Colonel Carbury: Yes. That's the only way to react to life.
(Page 95)

The final revelation is a little too hasty while the introduction, on the contrary, is too long. Nevertheless I really enjoyed reading this novel. Mind you, it's not at all like one of Christie's masterpieces, but I hadn't guessed virtually anything about the case, so the discovery of the murderer surprised and satisfied me. All in all I consider this a good book.


'You do see, don't you, that she's got to be killed?'

'In America,' he [Mr Cope] said, 'we're great believers in absolute freedom.'
Dr. Gerard rose also. He was unimpressed by the remark. He had heard it made before by people of many different nationalities.

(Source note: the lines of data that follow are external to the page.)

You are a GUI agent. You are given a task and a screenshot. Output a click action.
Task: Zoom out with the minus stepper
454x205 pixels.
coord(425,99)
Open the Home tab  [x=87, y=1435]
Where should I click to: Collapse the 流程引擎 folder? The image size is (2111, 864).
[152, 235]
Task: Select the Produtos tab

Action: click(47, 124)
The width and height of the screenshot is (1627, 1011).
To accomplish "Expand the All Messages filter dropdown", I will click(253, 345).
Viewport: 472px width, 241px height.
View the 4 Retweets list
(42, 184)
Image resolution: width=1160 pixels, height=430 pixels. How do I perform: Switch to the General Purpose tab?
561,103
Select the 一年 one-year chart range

The illusion that freedom is the prerogative of one's own particular race is fairly widespread.
(Page 37)

Colonel Carbury: Tell me, d'you ever find your own special job has a way of following you around?
Poirot: Pardon?
Colonel Carbury: Well - to put it plainly - do you come to places expecting a holiday from crime - and find instead bodies cropping up?
Poirot: It has happened, yes; more than once.
(Pages 95-96)

'And [...] after you've sifted the evidence and done some reasoning and paddled in psychology - hey, presto! - you think you can produce the rabbit out of the hat?'
'I should be extremely surprised if I could not do so,' said Poirot calmly.
(Page 109)

I always say a cup of tea makes all the difference.
Miss Pierce
(Page 130)

'You are [...] a very well-known detective?'
'The best detective in the world,' said Poirot, stating it as a simple truth, no more, no less.